> _WORKING DATA_:
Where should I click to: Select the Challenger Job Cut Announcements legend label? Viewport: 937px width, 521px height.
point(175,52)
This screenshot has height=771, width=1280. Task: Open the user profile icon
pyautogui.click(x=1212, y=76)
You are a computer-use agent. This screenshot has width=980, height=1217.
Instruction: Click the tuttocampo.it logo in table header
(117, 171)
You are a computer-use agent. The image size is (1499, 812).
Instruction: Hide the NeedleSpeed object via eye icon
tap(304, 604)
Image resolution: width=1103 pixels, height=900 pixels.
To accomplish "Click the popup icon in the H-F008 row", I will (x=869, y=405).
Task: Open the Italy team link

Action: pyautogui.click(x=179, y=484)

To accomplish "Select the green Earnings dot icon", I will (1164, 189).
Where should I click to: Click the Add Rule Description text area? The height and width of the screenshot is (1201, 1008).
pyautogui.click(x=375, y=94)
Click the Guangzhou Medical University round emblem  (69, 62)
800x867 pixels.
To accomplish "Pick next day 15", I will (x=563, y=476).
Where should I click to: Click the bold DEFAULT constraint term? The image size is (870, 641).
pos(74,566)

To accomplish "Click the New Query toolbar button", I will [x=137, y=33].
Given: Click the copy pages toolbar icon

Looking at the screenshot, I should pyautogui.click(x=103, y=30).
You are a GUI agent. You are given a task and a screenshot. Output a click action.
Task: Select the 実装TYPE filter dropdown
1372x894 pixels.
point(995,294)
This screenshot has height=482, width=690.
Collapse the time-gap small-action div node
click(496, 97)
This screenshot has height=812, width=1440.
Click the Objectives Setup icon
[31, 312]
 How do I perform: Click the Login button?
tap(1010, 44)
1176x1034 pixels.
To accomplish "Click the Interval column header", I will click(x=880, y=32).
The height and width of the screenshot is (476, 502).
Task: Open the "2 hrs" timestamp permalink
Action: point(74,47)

> _EXERCISE_: Once the line that contains "Given: Click the copy pages toolbar icon" is found, please give it again exactly, along with each line that comes after it, through the last line of the entries.

> _RESULT FOR THIS TASK_:
Given: Click the copy pages toolbar icon

Looking at the screenshot, I should pyautogui.click(x=103, y=30).
You are a GUI agent. You are given a task and a screenshot. Output a click action.
Task: Select the 実装TYPE filter dropdown
1372x894 pixels.
point(995,294)
This screenshot has height=482, width=690.
Collapse the time-gap small-action div node
click(496, 97)
This screenshot has height=812, width=1440.
Click the Objectives Setup icon
[31, 312]
 How do I perform: Click the Login button?
tap(1010, 44)
1176x1034 pixels.
To accomplish "Click the Interval column header", I will click(x=880, y=32).
The height and width of the screenshot is (476, 502).
Task: Open the "2 hrs" timestamp permalink
Action: point(74,47)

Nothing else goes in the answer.